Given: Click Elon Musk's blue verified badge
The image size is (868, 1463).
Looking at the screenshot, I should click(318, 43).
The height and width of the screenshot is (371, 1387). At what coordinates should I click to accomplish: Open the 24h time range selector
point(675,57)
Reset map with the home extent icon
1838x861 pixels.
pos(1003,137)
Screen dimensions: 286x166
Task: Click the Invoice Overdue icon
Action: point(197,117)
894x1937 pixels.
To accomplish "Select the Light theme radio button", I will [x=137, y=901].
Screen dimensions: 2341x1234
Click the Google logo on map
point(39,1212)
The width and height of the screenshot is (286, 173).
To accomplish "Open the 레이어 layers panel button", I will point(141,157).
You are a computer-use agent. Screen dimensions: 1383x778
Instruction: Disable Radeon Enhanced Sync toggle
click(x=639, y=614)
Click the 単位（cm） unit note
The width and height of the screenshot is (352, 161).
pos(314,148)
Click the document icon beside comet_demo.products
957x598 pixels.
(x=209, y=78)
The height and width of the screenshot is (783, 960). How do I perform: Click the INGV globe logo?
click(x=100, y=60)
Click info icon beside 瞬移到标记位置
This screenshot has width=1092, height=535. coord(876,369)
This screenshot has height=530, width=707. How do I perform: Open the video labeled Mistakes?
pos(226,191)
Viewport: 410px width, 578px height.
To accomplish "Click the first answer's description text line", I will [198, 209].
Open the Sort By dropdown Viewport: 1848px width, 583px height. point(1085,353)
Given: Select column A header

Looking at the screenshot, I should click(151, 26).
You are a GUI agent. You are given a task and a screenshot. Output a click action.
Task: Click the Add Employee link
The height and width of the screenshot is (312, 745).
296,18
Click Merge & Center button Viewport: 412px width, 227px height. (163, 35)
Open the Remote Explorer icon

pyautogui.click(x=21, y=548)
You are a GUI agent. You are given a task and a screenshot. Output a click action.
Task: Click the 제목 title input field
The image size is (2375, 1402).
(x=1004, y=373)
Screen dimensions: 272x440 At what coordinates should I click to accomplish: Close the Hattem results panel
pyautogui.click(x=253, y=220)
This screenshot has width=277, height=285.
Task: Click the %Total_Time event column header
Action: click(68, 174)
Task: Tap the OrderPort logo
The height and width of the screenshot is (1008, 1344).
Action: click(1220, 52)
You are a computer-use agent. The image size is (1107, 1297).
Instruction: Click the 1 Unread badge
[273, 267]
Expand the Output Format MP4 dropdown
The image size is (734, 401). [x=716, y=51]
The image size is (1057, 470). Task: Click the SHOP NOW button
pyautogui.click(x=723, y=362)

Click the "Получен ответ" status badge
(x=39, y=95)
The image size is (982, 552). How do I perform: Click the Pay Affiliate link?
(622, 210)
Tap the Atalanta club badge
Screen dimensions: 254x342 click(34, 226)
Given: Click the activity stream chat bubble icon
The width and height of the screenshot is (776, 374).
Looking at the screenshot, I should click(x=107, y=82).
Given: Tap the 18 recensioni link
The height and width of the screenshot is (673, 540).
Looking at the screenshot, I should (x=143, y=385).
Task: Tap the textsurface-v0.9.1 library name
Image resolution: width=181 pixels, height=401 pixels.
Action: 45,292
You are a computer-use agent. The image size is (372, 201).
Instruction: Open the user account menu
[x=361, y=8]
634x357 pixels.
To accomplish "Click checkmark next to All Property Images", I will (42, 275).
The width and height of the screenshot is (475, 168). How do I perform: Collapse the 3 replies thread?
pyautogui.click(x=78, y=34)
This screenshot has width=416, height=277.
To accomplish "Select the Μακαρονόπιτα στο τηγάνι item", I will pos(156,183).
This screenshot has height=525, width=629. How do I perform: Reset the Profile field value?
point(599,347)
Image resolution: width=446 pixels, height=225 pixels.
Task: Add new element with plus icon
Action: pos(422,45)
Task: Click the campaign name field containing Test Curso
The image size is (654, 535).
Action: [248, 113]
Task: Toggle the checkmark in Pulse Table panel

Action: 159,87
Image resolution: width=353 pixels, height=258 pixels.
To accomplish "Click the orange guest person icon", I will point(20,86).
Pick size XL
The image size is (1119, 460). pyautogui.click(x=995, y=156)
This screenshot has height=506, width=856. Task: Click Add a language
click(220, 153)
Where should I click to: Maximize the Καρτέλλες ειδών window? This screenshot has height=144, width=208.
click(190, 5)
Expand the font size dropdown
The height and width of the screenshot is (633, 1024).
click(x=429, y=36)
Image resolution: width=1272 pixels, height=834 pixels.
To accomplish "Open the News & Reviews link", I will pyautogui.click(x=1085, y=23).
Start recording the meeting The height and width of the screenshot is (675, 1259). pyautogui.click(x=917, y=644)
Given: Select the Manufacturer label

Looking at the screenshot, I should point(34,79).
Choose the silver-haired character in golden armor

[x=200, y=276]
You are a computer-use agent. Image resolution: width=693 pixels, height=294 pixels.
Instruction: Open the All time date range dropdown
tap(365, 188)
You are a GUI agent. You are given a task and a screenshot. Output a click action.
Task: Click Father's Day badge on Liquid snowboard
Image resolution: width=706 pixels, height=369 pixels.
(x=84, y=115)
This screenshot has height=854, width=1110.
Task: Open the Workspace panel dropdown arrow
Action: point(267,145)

THE PROBLEM -
Please give every line of the data above as a Markdown table with the columns Row and Data line, leaving out blank lines.

RESULT -
| Row | Data line |
|---|---|
| 1 | Given: Click Elon Musk's blue verified badge |
| 2 | The image size is (868, 1463). |
| 3 | Looking at the screenshot, I should click(318, 43). |
| 4 | The height and width of the screenshot is (371, 1387). At what coordinates should I click to accomplish: Open the 24h time range selector |
| 5 | point(675,57) |
| 6 | Reset map with the home extent icon |
| 7 | 1838x861 pixels. |
| 8 | pos(1003,137) |
| 9 | Screen dimensions: 286x166 |
| 10 | Task: Click the Invoice Overdue icon |
| 11 | Action: point(197,117) |
| 12 | 894x1937 pixels. |
| 13 | To accomplish "Select the Light theme radio button", I will [x=137, y=901]. |
| 14 | Screen dimensions: 2341x1234 |
| 15 | Click the Google logo on map |
| 16 | point(39,1212) |
| 17 | The width and height of the screenshot is (286, 173). |
| 18 | To accomplish "Open the 레이어 layers panel button", I will point(141,157). |
| 19 | You are a computer-use agent. Screen dimensions: 1383x778 |
| 20 | Instruction: Disable Radeon Enhanced Sync toggle |
| 21 | click(x=639, y=614) |
| 22 | Click the 単位（cm） unit note |
| 23 | The width and height of the screenshot is (352, 161). |
| 24 | pos(314,148) |
| 25 | Click the document icon beside comet_demo.products |
| 26 | 957x598 pixels. |
| 27 | (x=209, y=78) |
| 28 | The height and width of the screenshot is (783, 960). How do I perform: Click the INGV globe logo? |
| 29 | click(x=100, y=60) |
| 30 | Click info icon beside 瞬移到标记位置 |
| 31 | This screenshot has width=1092, height=535. coord(876,369) |
| 32 | This screenshot has height=530, width=707. How do I perform: Open the video labeled Mistakes? |
| 33 | pos(226,191) |
| 34 | Viewport: 410px width, 578px height. |
| 35 | To accomplish "Click the first answer's description text line", I will [198, 209]. |
| 36 | Open the Sort By dropdown Viewport: 1848px width, 583px height. point(1085,353) |
| 37 | Given: Select column A header |
| 38 | Looking at the screenshot, I should click(151, 26). |
| 39 | You are a GUI agent. You are given a task and a screenshot. Output a click action. |
| 40 | Task: Click the Add Employee link |
| 41 | The height and width of the screenshot is (312, 745). |
| 42 | 296,18 |
| 43 | Click Merge & Center button Viewport: 412px width, 227px height. (163, 35) |
| 44 | Open the Remote Explorer icon |
| 45 | pyautogui.click(x=21, y=548) |
| 46 | You are a GUI agent. You are given a task and a screenshot. Output a click action. |
| 47 | Task: Click the 제목 title input field |
| 48 | The image size is (2375, 1402). |
| 49 | (x=1004, y=373) |
| 50 | Screen dimensions: 272x440 At what coordinates should I click to accomplish: Close the Hattem results panel |
| 51 | pyautogui.click(x=253, y=220) |
| 52 | This screenshot has width=277, height=285. |
| 53 | Task: Click the %Total_Time event column header |
| 54 | Action: click(68, 174) |
| 55 | Task: Tap the OrderPort logo |
| 56 | The height and width of the screenshot is (1008, 1344). |
| 57 | Action: click(1220, 52) |
| 58 | You are a computer-use agent. The image size is (1107, 1297). |
| 59 | Instruction: Click the 1 Unread badge |
| 60 | [273, 267] |
| 61 | Expand the Output Format MP4 dropdown |
| 62 | The image size is (734, 401). [x=716, y=51] |
| 63 | The image size is (1057, 470). Task: Click the SHOP NOW button |
| 64 | pyautogui.click(x=723, y=362) |
| 65 | Click the "Получен ответ" status badge |
| 66 | (x=39, y=95) |
| 67 | The image size is (982, 552). How do I perform: Click the Pay Affiliate link? |
| 68 | (622, 210) |
| 69 | Tap the Atalanta club badge |
| 70 | Screen dimensions: 254x342 click(34, 226) |
| 71 | Given: Click the activity stream chat bubble icon |
| 72 | The width and height of the screenshot is (776, 374). |
| 73 | Looking at the screenshot, I should click(x=107, y=82). |
| 74 | Given: Tap the 18 recensioni link |
| 75 | The height and width of the screenshot is (673, 540). |
| 76 | Looking at the screenshot, I should (x=143, y=385). |
| 77 | Task: Tap the textsurface-v0.9.1 library name |
| 78 | Image resolution: width=181 pixels, height=401 pixels. |
| 79 | Action: 45,292 |
| 80 | You are a computer-use agent. The image size is (372, 201). |
| 81 | Instruction: Open the user account menu |
| 82 | [x=361, y=8] |
| 83 | 634x357 pixels. |
| 84 | To accomplish "Click checkmark next to All Property Images", I will (42, 275). |
| 85 | The width and height of the screenshot is (475, 168). How do I perform: Collapse the 3 replies thread? |
| 86 | pyautogui.click(x=78, y=34) |
| 87 | This screenshot has width=416, height=277. |
| 88 | To accomplish "Select the Μακαρονόπιτα στο τηγάνι item", I will pos(156,183). |
| 89 | This screenshot has height=525, width=629. How do I perform: Reset the Profile field value? |
| 90 | point(599,347) |
| 91 | Image resolution: width=446 pixels, height=225 pixels. |
| 92 | Task: Add new element with plus icon |
| 93 | Action: pos(422,45) |
| 94 | Task: Click the campaign name field containing Test Curso |
| 95 | The image size is (654, 535). |
| 96 | Action: [248, 113] |
| 97 | Task: Toggle the checkmark in Pulse Table panel |
| 98 | Action: 159,87 |
| 99 | Image resolution: width=353 pixels, height=258 pixels. |
| 100 | To accomplish "Click the orange guest person icon", I will point(20,86). |
| 101 | Pick size XL |
| 102 | The image size is (1119, 460). pyautogui.click(x=995, y=156) |
| 103 | This screenshot has height=506, width=856. Task: Click Add a language |
| 104 | click(220, 153) |
| 105 | Where should I click to: Maximize the Καρτέλλες ειδών window? This screenshot has height=144, width=208. |
| 106 | click(190, 5) |
| 107 | Expand the font size dropdown |
| 108 | The height and width of the screenshot is (633, 1024). |
| 109 | click(x=429, y=36) |
| 110 | Image resolution: width=1272 pixels, height=834 pixels. |
| 111 | To accomplish "Open the News & Reviews link", I will pyautogui.click(x=1085, y=23). |
| 112 | Start recording the meeting The height and width of the screenshot is (675, 1259). pyautogui.click(x=917, y=644) |
| 113 | Given: Select the Manufacturer label |
| 114 | Looking at the screenshot, I should point(34,79). |
| 115 | Choose the silver-haired character in golden armor |
| 116 | [x=200, y=276] |
| 117 | You are a computer-use agent. Image resolution: width=693 pixels, height=294 pixels. |
| 118 | Instruction: Open the All time date range dropdown |
| 119 | tap(365, 188) |
| 120 | You are a GUI agent. You are given a task and a screenshot. Output a click action. |
| 121 | Task: Click Father's Day badge on Liquid snowboard |
| 122 | Image resolution: width=706 pixels, height=369 pixels. |
| 123 | (x=84, y=115) |
| 124 | This screenshot has height=854, width=1110. |
| 125 | Task: Open the Workspace panel dropdown arrow |
| 126 | Action: point(267,145) |